Find and copy the lines in the records beneath this task that contain the word "agent".

(Pixel coordinate grounding data)
----

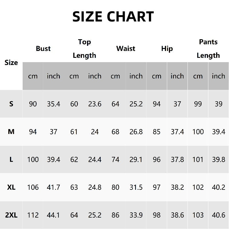Click the M size row label
The image size is (229, 229).
coord(11,132)
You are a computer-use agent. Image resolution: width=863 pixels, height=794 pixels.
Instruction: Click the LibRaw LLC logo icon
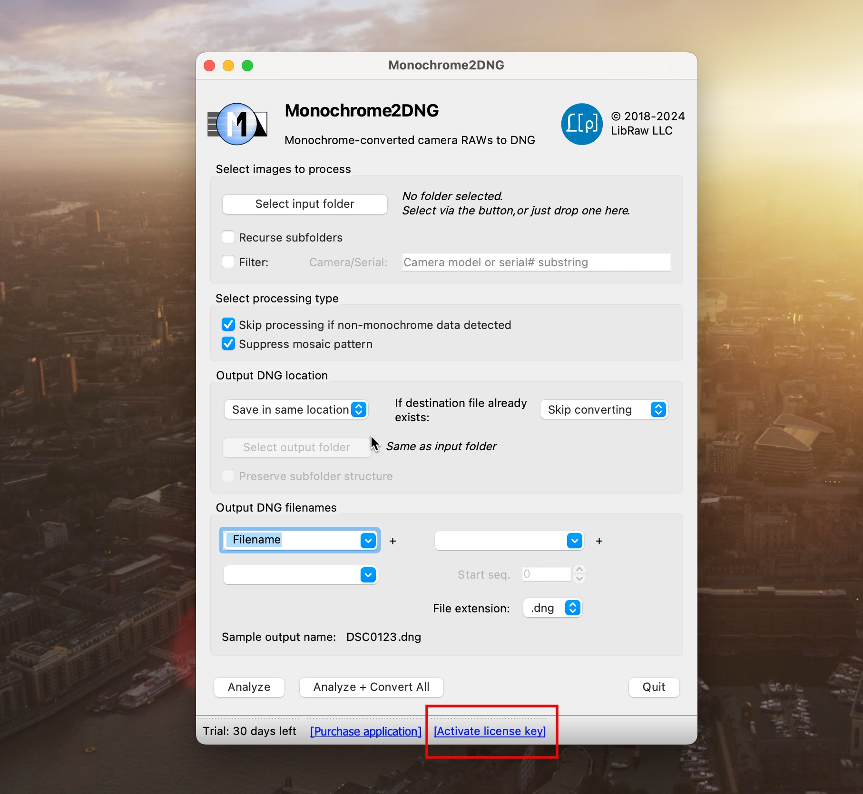[581, 124]
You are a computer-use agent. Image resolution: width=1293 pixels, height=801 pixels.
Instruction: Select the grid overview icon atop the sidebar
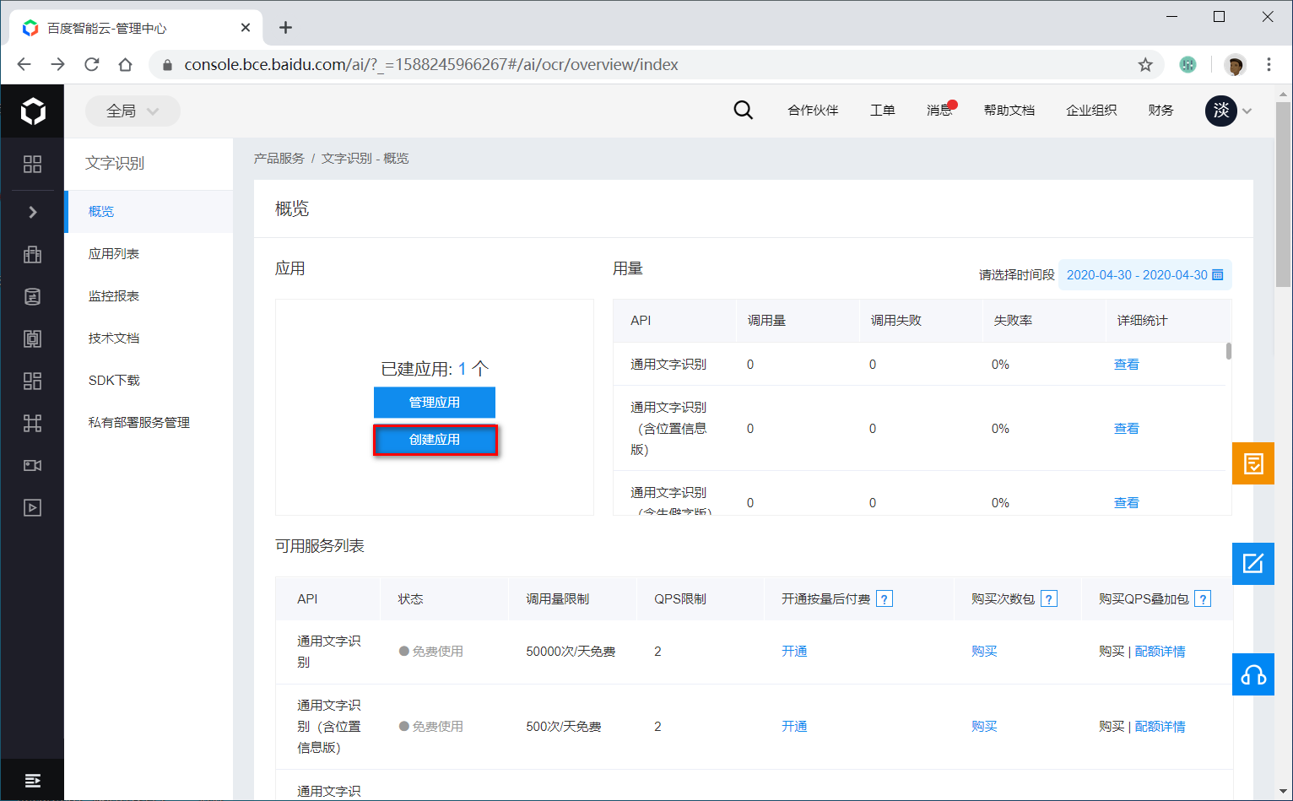point(31,165)
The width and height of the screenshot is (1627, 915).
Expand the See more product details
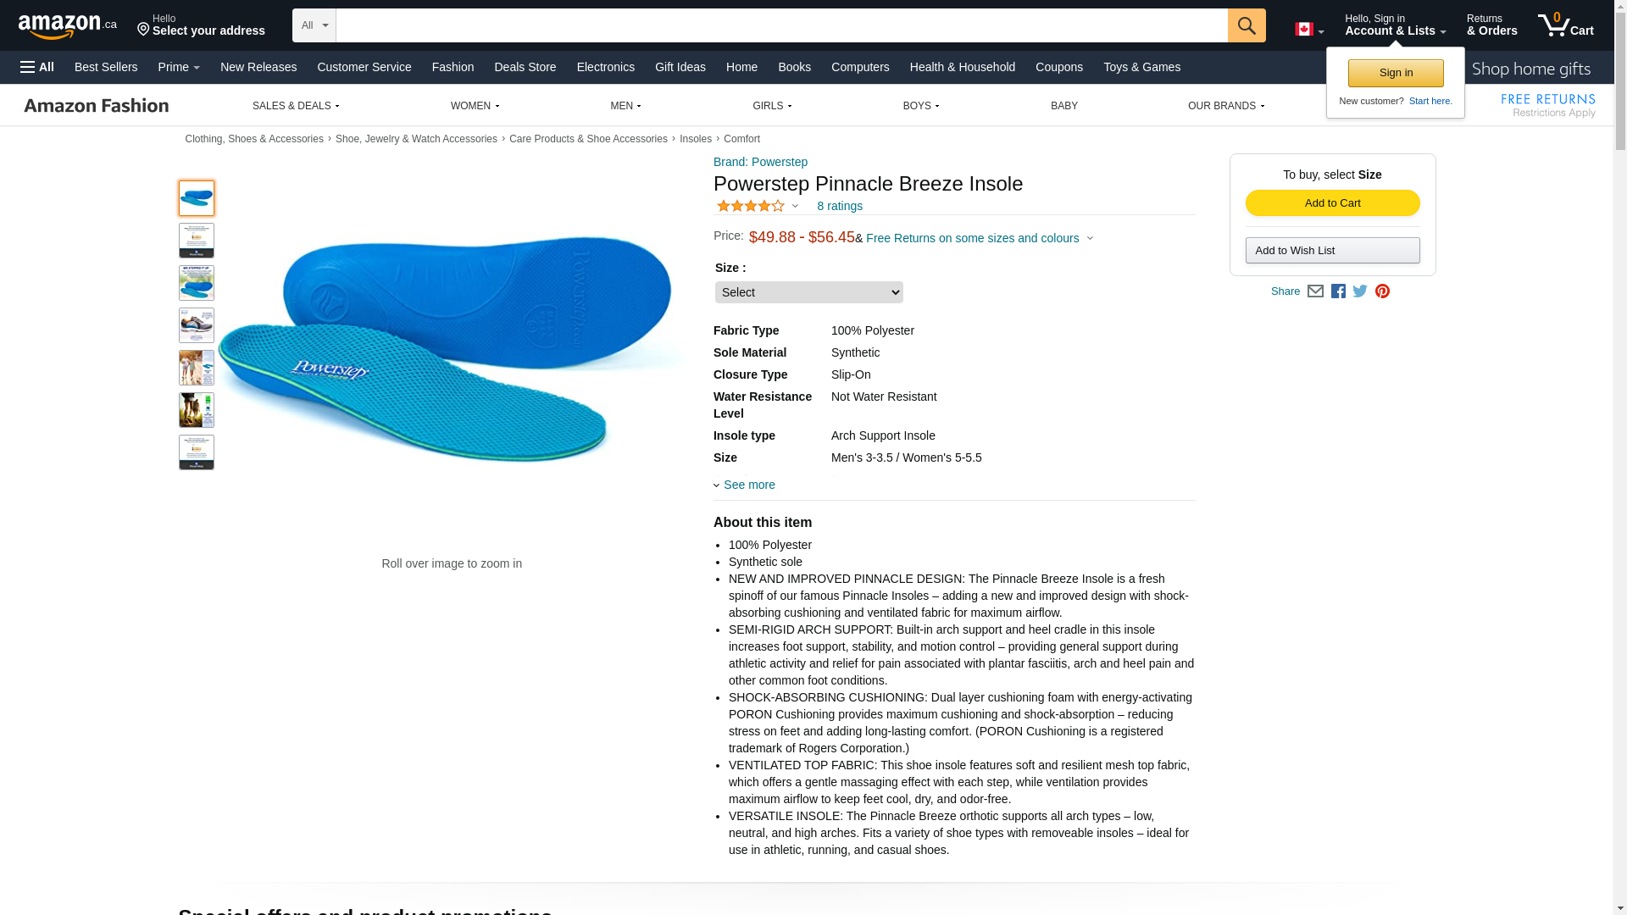(x=744, y=485)
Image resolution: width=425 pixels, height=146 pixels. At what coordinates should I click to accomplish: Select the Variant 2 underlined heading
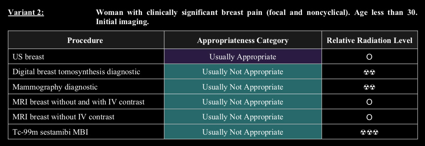tap(26, 13)
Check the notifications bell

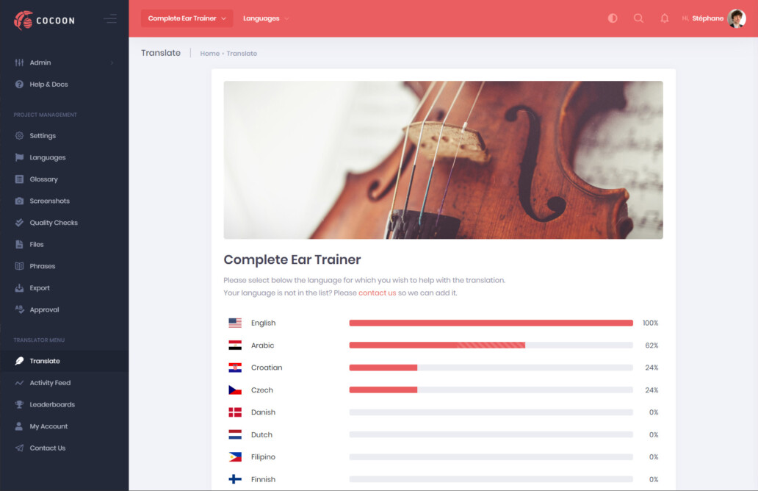coord(664,18)
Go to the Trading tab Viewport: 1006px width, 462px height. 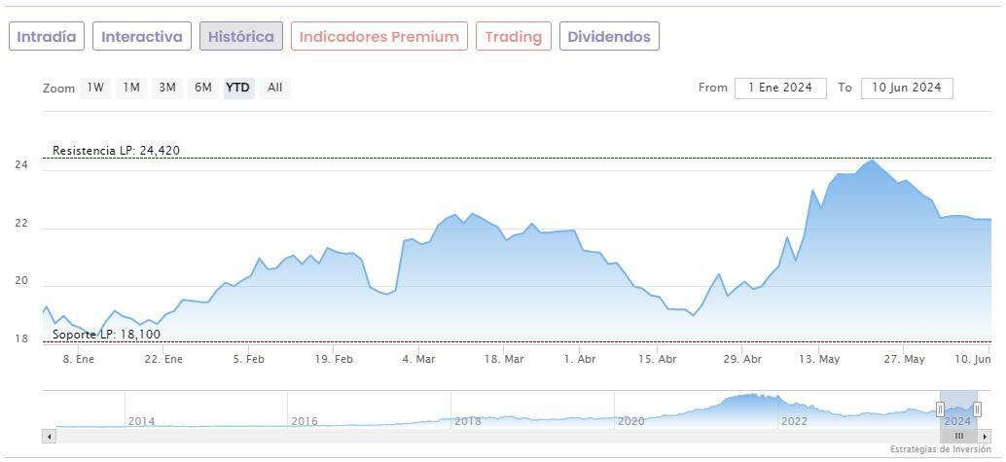click(514, 37)
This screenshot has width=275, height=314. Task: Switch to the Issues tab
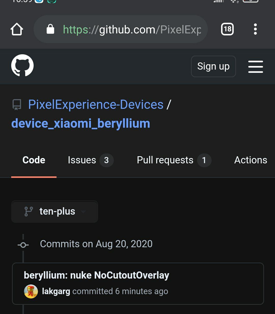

----

» **Answer box**
You are a computer-use agent. Image resolution: width=863 pixels, height=794 pixels.
You are a computer-use agent. Image resolution: width=1293 pixels, height=801 pixels.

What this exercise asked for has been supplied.